# Stored data
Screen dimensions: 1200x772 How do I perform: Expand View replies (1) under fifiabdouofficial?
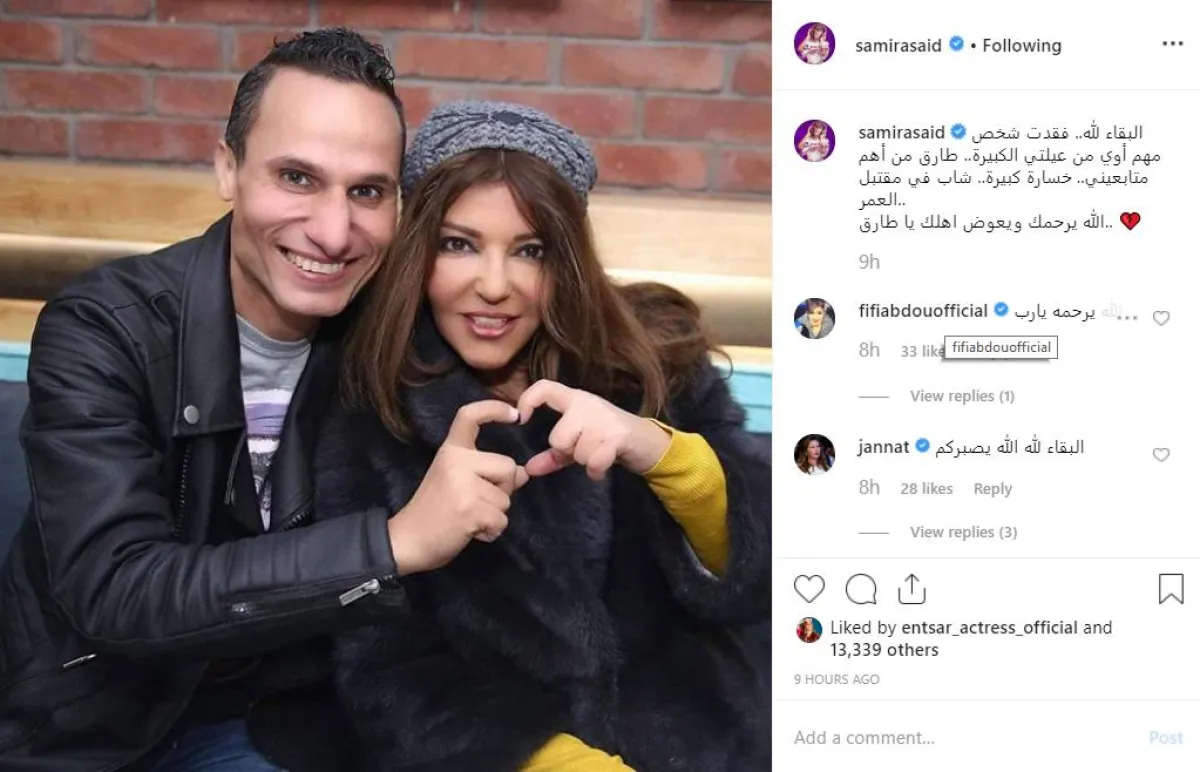click(962, 396)
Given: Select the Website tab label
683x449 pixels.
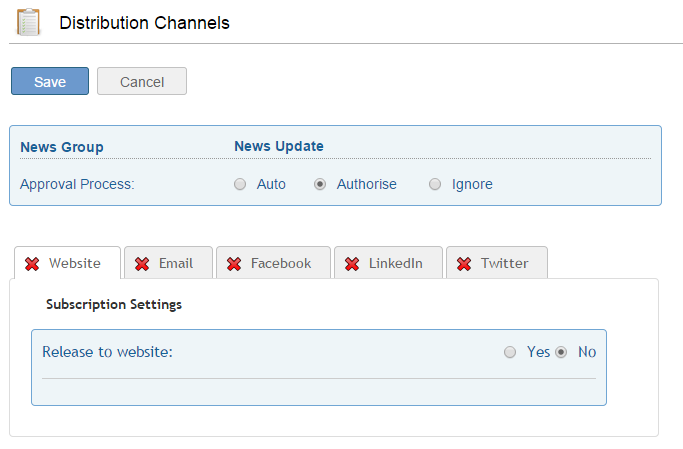Looking at the screenshot, I should 75,263.
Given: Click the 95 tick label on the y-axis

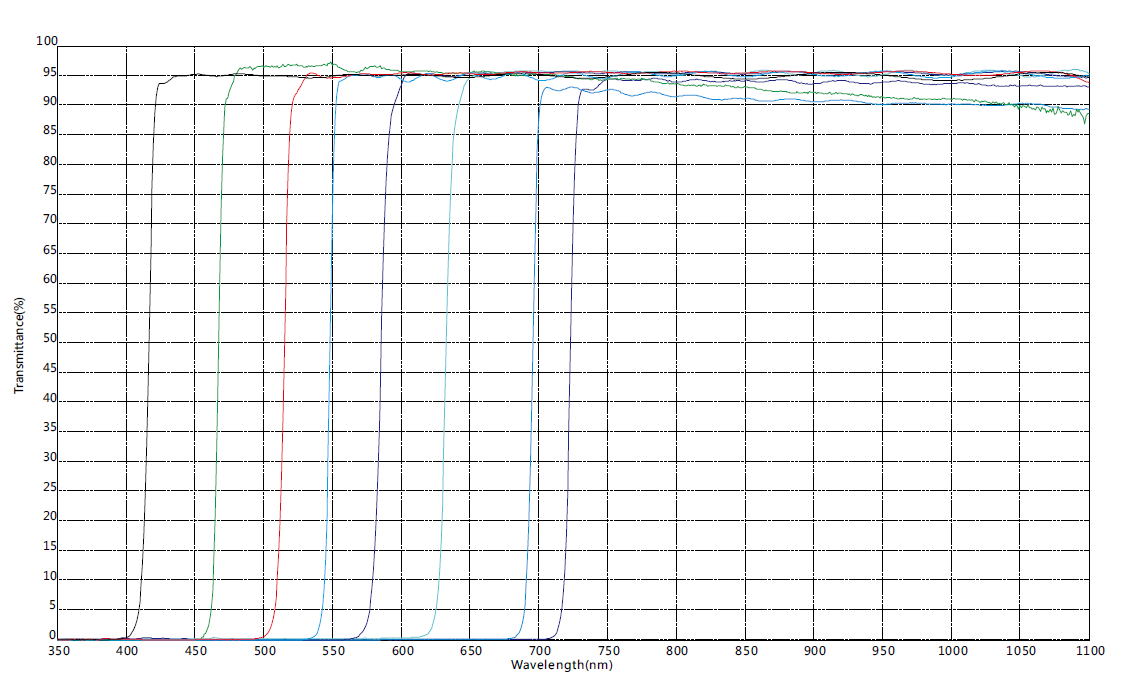Looking at the screenshot, I should 49,74.
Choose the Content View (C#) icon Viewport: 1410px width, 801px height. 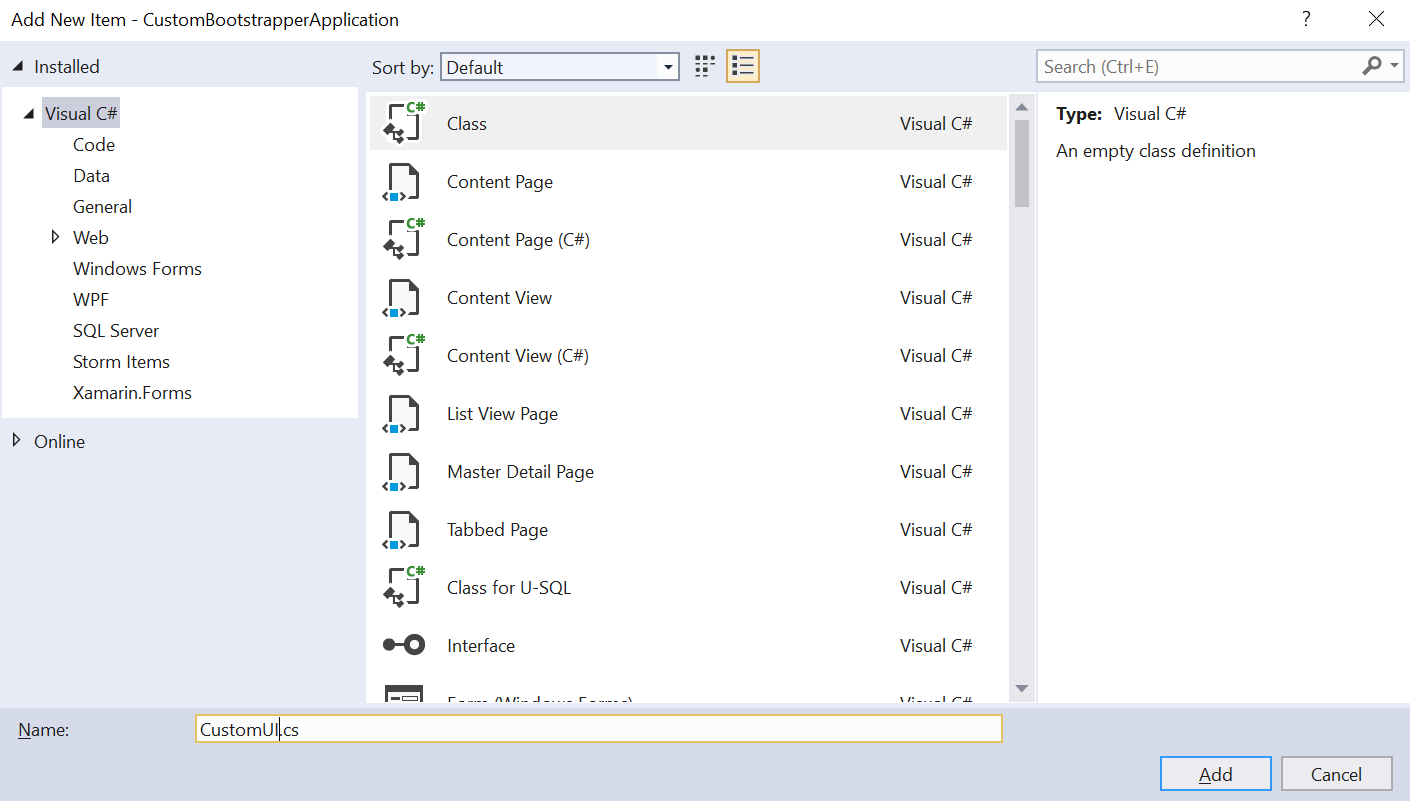coord(404,355)
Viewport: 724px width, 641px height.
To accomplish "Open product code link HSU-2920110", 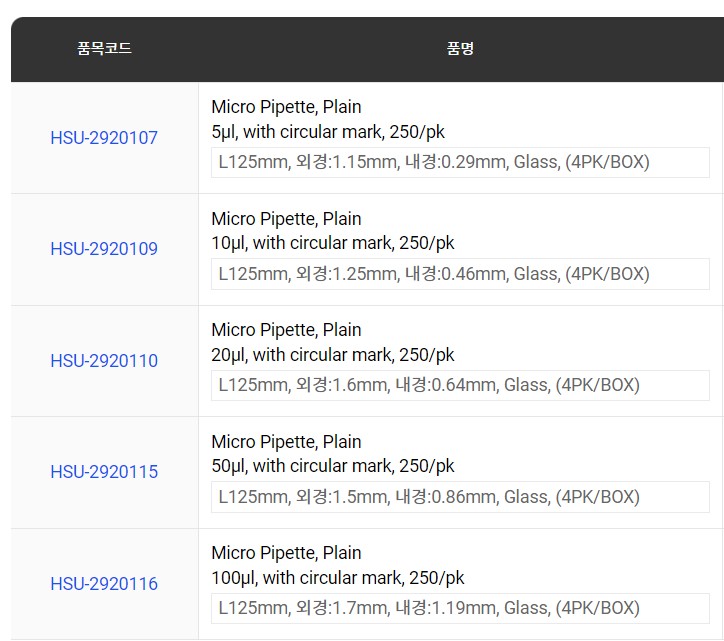I will point(104,361).
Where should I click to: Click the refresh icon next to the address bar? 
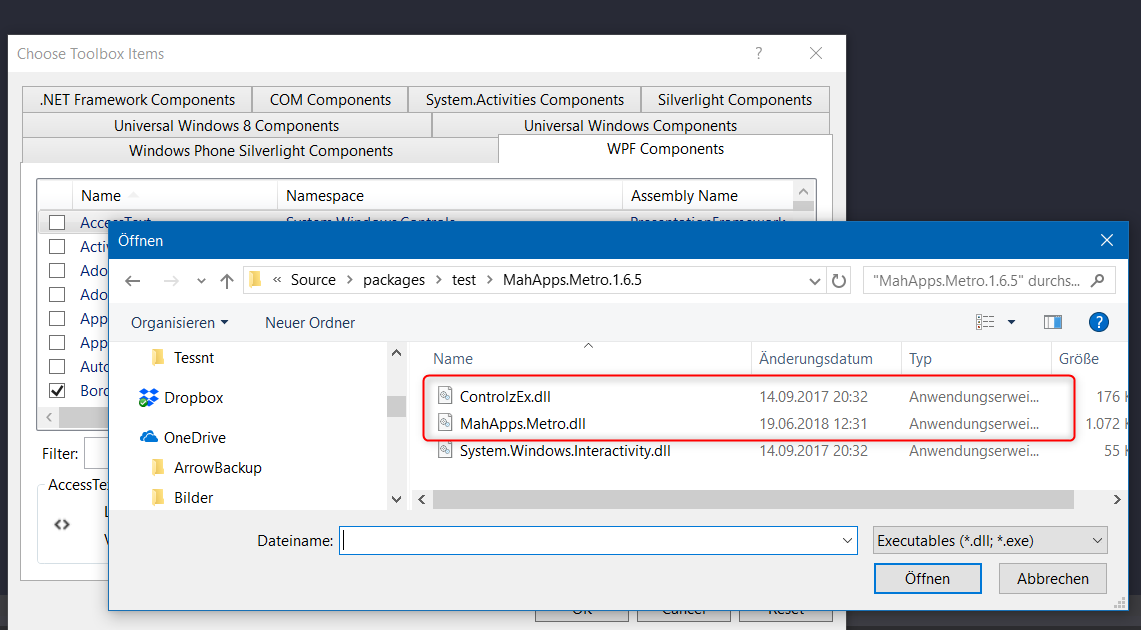pos(839,280)
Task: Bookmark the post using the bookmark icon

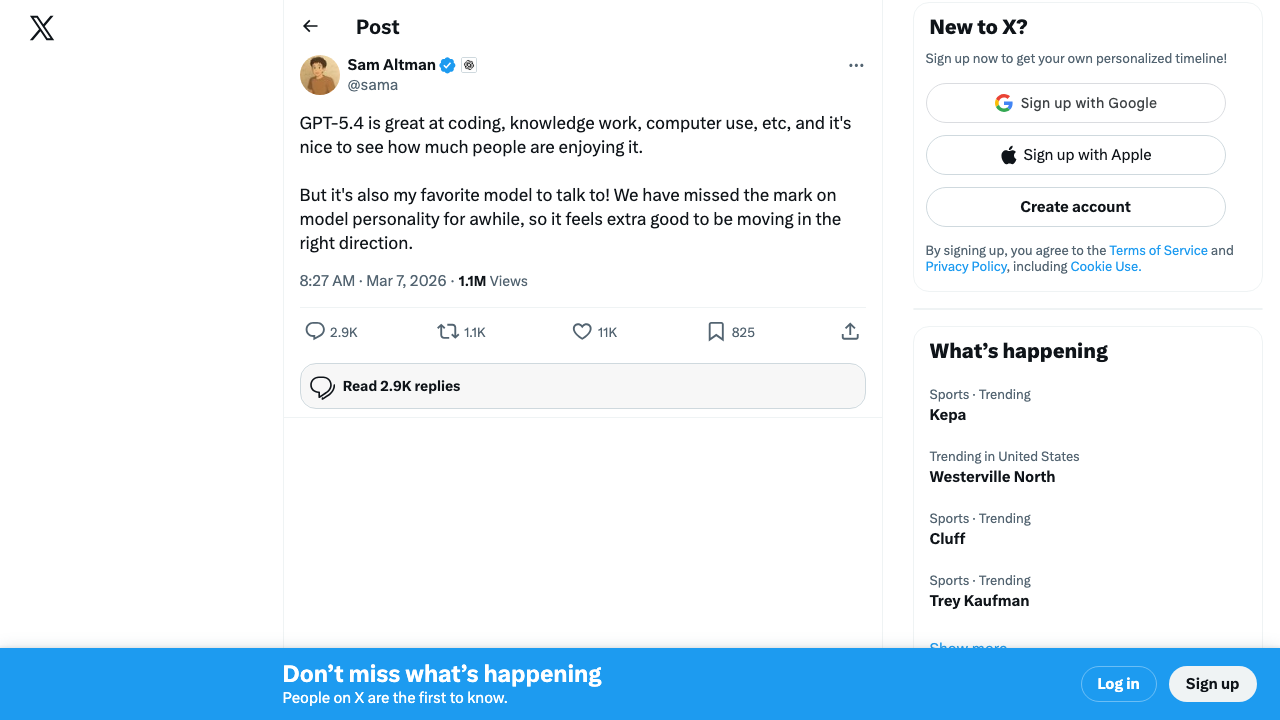Action: [716, 331]
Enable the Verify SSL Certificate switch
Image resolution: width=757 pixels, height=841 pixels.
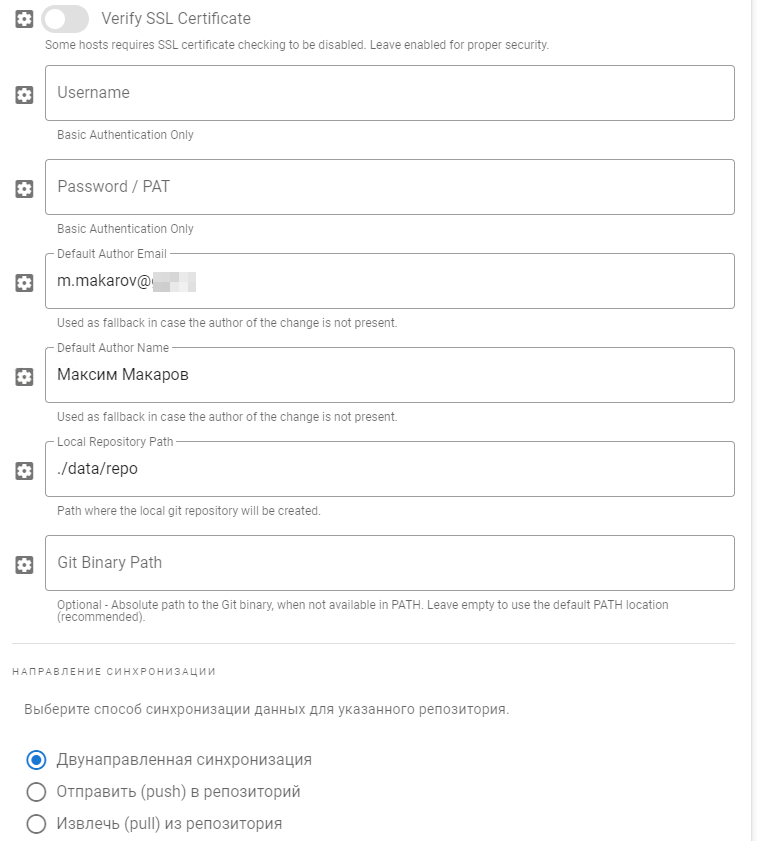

# TASK TO CARRY OUT
Once the line holding "Enable the Verify SSL Certificate switch" is found, copy it and each later line exactly through the end of the data, leaving out the pictures.

# RESPONSE AREA
Enable the Verify SSL Certificate switch
Image resolution: width=757 pixels, height=841 pixels.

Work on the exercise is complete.